# 1. Overview

Here is the git repo link: https://github.com/sreejeetsreenivasan/PIC16B-Project

The problem we want to solve is understanding and managing the phenomena of delayed stops—places where there is already high ridership and any delay causes large disruptions. We will be focusing on the LA Metro and investigating delay source stations that are most likely to have a large impact on the stations we care about through the propagation of delays from that source station. This is important because delays can disrupt passenger schedules, affect overall network performance, and contribute to persistent negative impacts throughout the transportation system.
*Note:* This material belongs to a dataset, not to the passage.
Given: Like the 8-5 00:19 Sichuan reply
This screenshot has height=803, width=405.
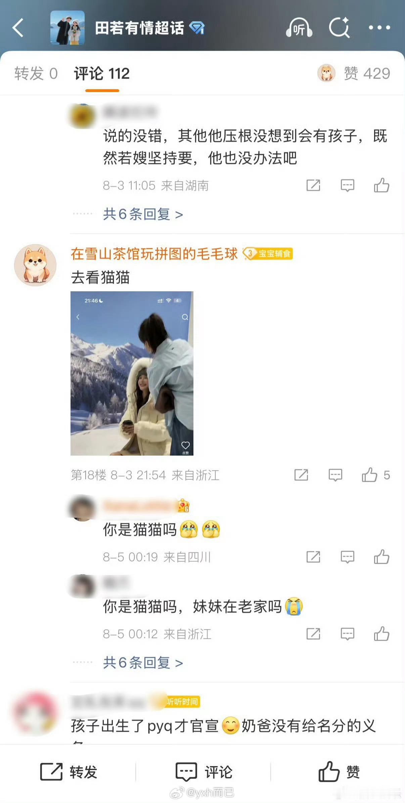Looking at the screenshot, I should [381, 557].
Timely and reliable transit services are essential for fostering sustainable urban mobility, reducing congestion in the inner city, increasing economic output, and promoting public transportation as a viable alternative.
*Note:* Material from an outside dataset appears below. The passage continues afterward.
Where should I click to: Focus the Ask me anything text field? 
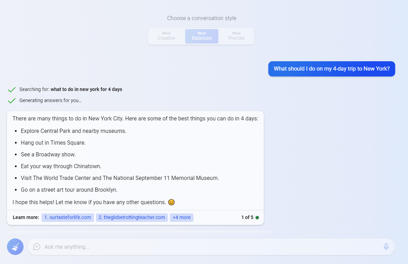tap(208, 247)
We began with some large scale data cleaning, scraping, and collection as we planned to do some examples with other transit systems as well as that of Los Angeles. These included some testing examples with New York and Boston’s rapid transit systems. The project was initially more broad, but as we ran into constraints along the way, such as the lack of suitable data for certain transit systems, we narrowed our project to focus more on LA’s own rail system. We recognized that using either Scrapy or BeautifulSoup to parse the data directly from the website would be the most efficient way to retrieve the information. However, we found that the url of the linked website before did not change as we would submit new information in regard to the month and year for which we wanted data. As such, we realized that Selenium would be the most optimal way to work around this.
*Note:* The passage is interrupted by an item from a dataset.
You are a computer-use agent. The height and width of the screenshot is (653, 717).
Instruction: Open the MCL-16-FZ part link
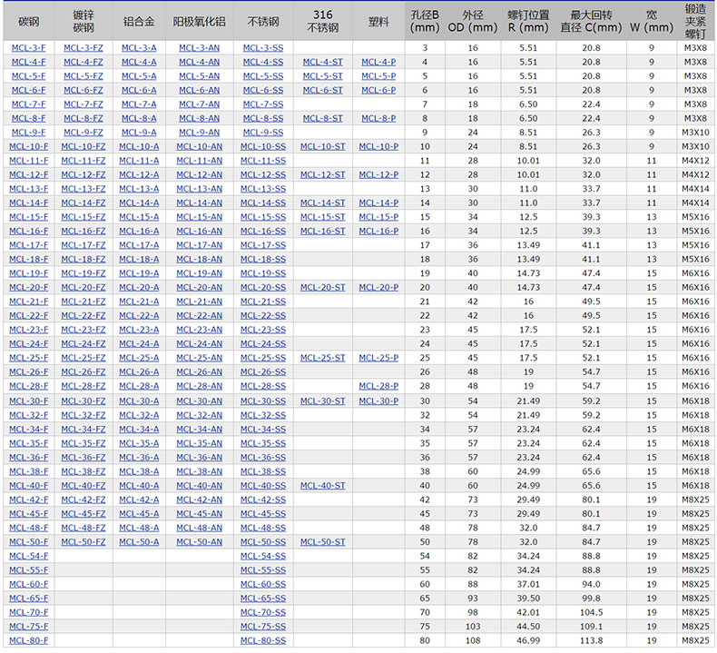pos(83,231)
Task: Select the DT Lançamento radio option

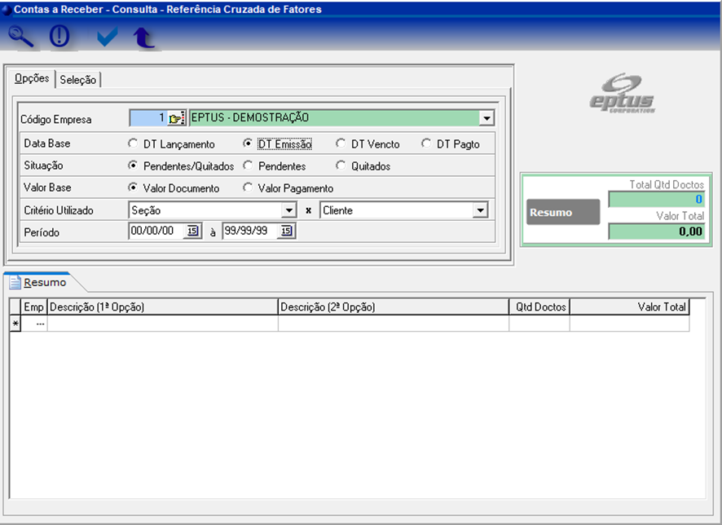Action: tap(133, 144)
Taking this data we obtained through GTFS and the data we scraped, we can use the package NetworkX to create graph objects of our rail network. With the stations as nodes and the routes as the edges, we are able to now perform mathematical analysis on the network. After some simple analysis, we understood that we did not have enough tools at our disposal to answer our questions and proceeded to see what methods other data scientists have employed. We narrowed our research down to 3 papers and using ideas from all three, we were able to improve the method we encountered earlier on in our exploration. The culmination of our analysis was in the creation of our implementation of the reverse localized pathing (RLP) method. Using the results from our function, we could then go ahead and visualize the results.



# 2. [First Technical Component: Sreejeet Scraping]

We used tools that we had learned both during lecture and discussion to complete this task. Our approach followed a few key steps:

1. Using the "developer tools" window in the Chrome browser, we were able to find the exact table and id tags which we needed in order to access that particular tabular group on the website
2. We recognized that BeautifulSoup would be the most useful tool in scraping this information off. We considered using Scrapy at first, but BeautifulSoup got the job done without some of the implementation complexity we encountered with Scrapy
3. We used the Python Selenium module to use the "webdriver" class provided by the module to help input the "month" and "year" fields in the dropdowns. We realized we needed this module because the data was interactive (i.e. the data loaded without changing the url), and using the Requests module was not particularly helpful, even when sending POST request data



In [1]:
# selenium_driver implementation

def selenium_driver(month: str, year: str, list_of_ids: list):
    """
    This method takes in a month and year, and uses it as input to submit a form on the LA Metro ridership website
    This returns a dataframe which contains the ridership information, as well as the weighted importance of each line
    by year when possible

    The LA Metro website stores the data for all three years including the year passed in (eg."2023" will provide information
    for 2022 and 2021 as well)
    """
    # Preliminary input checking
    if type(month) != str and type(year) != str:
        return "ValueError: Month and year must be a string"
    if int(year) >= 2024 or int(year) < 2009:
        return "Year must be between 2009 and 2023"
    if int(year) == 2023:
        if month == "November" or month == "December":
            return "Month must be October or earlier for the year 2023"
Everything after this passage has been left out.